If your child is upset because their balloon popped, they might cry and scream and throw themselves to the floor. You, as the adult, probably understand that it is easily replaced, that it wasn’t going to last forever and you have experiences with balloons and can probably predict that certain things will cause it to pop. For your child, this is a HUGE deal. A treasured item has been destroyed. It’s gone. BAM! Just like that, it’s gone! Imagine that this is an item that you really enjoy or love and suddenly it’s gone. DESTROYED! How would you feel? Pretty bad, huh? Your child feels the same way. You don’t have to distract them out of being sad.
If you had a really bad day and you call up your friend or significant other and tell them how bad your day was and their response went something like this: “Oh, hey, did you want a piece of candy?” You might say something like, “Um, not really, a piece of candy is not going to make this bad day go away.” BUT, if they said, “Wow, that must have been awful for you!” You would feel heard and understood. You wouldn’t have to keep trying to convince your friend exactly how bad your day actually was.
With your child, you need to start when they are not experiencing intense emotions. Start making “feeling” faces with them and label the feelings. Make a happy face with your child in front of a mirror. Tell your child “This is a happy face.” Then do the same with a sad face, angry face, surprised etc. Also, talk about how your body feels with experiencing certain emotions. For example, when you’re angry your face might feel hot or your hands feel tight.
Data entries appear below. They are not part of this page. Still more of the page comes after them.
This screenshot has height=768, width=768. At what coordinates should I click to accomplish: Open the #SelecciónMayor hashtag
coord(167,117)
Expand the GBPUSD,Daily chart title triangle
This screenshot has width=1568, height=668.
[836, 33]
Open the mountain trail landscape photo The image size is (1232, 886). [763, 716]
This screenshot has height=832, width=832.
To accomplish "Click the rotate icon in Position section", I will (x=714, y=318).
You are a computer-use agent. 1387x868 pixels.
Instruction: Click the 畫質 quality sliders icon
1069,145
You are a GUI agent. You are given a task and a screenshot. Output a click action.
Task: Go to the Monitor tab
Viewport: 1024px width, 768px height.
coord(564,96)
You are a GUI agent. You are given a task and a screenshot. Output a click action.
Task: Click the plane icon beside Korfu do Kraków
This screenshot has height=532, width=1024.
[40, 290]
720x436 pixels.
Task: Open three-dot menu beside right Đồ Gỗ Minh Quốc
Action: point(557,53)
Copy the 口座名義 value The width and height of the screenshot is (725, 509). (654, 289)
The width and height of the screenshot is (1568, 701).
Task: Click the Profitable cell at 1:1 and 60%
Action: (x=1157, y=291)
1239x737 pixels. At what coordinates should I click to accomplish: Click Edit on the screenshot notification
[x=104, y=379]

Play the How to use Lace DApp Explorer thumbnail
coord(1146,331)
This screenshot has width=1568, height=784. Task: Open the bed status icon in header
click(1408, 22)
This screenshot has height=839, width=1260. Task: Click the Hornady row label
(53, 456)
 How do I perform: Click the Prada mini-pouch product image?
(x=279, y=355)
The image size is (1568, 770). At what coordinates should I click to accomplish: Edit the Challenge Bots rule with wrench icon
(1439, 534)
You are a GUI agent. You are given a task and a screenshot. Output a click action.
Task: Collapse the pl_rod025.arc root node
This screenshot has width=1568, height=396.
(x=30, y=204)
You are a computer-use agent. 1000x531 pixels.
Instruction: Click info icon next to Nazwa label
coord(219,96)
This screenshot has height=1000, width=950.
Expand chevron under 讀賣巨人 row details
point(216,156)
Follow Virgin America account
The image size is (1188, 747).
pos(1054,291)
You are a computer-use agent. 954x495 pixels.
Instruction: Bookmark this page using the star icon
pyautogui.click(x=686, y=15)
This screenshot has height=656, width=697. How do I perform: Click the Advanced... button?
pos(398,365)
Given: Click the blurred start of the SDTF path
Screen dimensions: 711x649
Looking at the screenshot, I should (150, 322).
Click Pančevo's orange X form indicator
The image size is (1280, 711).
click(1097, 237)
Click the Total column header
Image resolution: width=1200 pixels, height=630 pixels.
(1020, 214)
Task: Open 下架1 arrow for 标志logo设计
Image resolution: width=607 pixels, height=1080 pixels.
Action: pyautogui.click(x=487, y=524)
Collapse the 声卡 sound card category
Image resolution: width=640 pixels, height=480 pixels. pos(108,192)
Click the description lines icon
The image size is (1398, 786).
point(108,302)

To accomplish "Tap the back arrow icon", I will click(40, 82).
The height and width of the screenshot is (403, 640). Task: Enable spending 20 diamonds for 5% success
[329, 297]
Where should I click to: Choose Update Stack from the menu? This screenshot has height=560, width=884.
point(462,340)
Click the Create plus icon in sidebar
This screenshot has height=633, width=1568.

Help your child understand their emotions.
When your child is genuinely experiencing intense emotions label the emotion and say what you see. “You are angry! You are so angry you are screaming!” You don’t need to say much more. Depending on the age of your child, they may say “I am angry!” or they may just run to you for comfort. If they are starting to calm down you can share something that makes you angry or how you may feel angry too if that happened to you. Do your best to stay calm and share your calm with your child. If you can hold your child close to your heart and you can keep your heart rate low it will have a calming effect on your child, their heart will start to slow down. If you can take deep breaths your child will start to take deep breaths to match yours. It sounds really easy, but it can be difficult to stay calm when your child is intensely upset. Do your best, but if you find yourself getting agitated or more upset, if you can safely step away from your child, then do so and calm down. Deep breaths really do trigger your body to calm down.
Having tantrums is actually an important part of development. It is the release of emotion. Kids may need to learn safe ways of expressing their emotions but it is not necessary to stop them from expressing them. “Crying is not the hurt, but the process of becoming unhurt,” explains Deborah MacNamara, Ph.D., a parent educator and author of Rest, Play, Grow: Making Sense of Preschoolers (or Anyone Who Acts Like One). Many times children recover from their tantrums and move one. It’s not uncommon for kids to change emotions quickly. Other kids may really struggle with getting over an emotional hurt. If your child really overreacts often, (more than same-aged peers), please talk to your child’s doctor. It could be a sign of Sensory Processing Disorder or some sensory processing issues. (We all have some!!) Some kids need more help to cope with their emotions. It is so important to be there for them and be their safe place.
Sometimes primary caregivers get the brunt of emotions. Sometimes a child will only have tantrums for their closest adult. If you are lucky enough to be the only one they have tantrums for, please remember that you are not doing something wrong. They just feel safe enough with you to release all of those emotions. They all need a safe place. Try to remember how lucky you are in the middle of the next tantrum!